O ministro Luís Roberto Barroso, do Supremo Tribunal Federal (STF), decidiu nesta quinta-feira(11) reduzir para sete dias a quarentena para ingresso de pessoas em territórios de indígenas isolados ou de recente contato.
A decisão foi motivada por um pedido do governo federal para reduzir o período de quarentena para agilizar a chegada de assistência de saúde nas regiões.
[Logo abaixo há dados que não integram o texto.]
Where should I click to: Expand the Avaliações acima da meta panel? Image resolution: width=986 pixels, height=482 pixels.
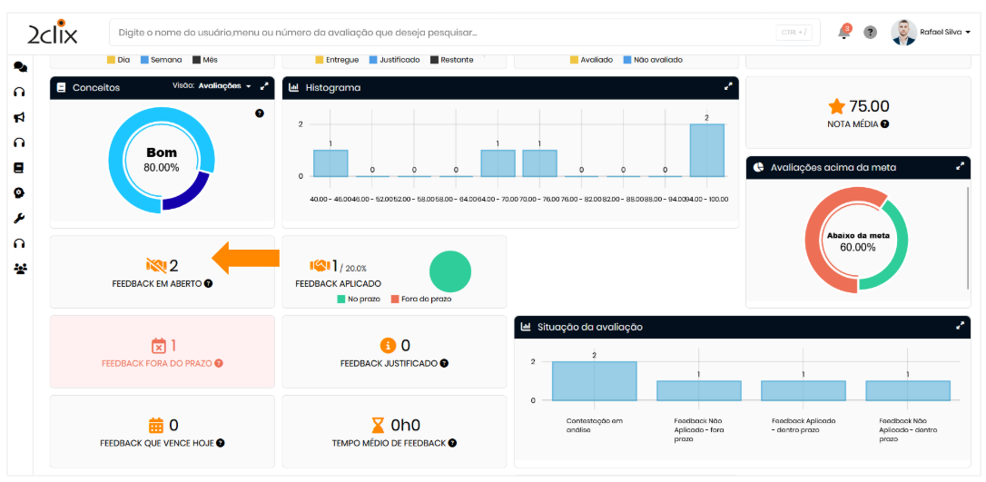960,167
Segundo o processo, a medida não coloca em risco os indígenas devido à redução do contágio da covid-19 no país.
Em manifestação solicitada pelo ministro Barroso, o Grupo Temático de Saúde Indígena (GT de Saúde Indígena) da Associação Brasileira de Saúde Coletiva (Abrasco) e da Fundação Oswaldo Cruz (Fiocruz) posicionaram-se favoráveis à mudança, desde que sejam cumpridas algumas condições, como testagem de quem foi entrar no território e busca ativa de casos suspeitos.
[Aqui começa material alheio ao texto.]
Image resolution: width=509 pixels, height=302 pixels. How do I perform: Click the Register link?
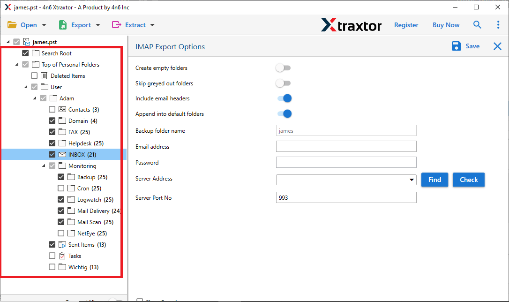coord(406,24)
A liminar do ministro vale para as bases de proteção etnoambiental de Coari/Korubo, Suruwahá, Korubo II, Xinane e de Omerê.
Em 2020, Barroso determinou a adoção de uma série de medidas para conter o contágio e as mortes por covid-19 entre a população indígena. Entre as medidas determinadas está a instalação de barreiras sanitárias para proteger os indígenas isolados – que por escolha própria não têm contato com o mundo externo – e também os de contato recente com a sociedade.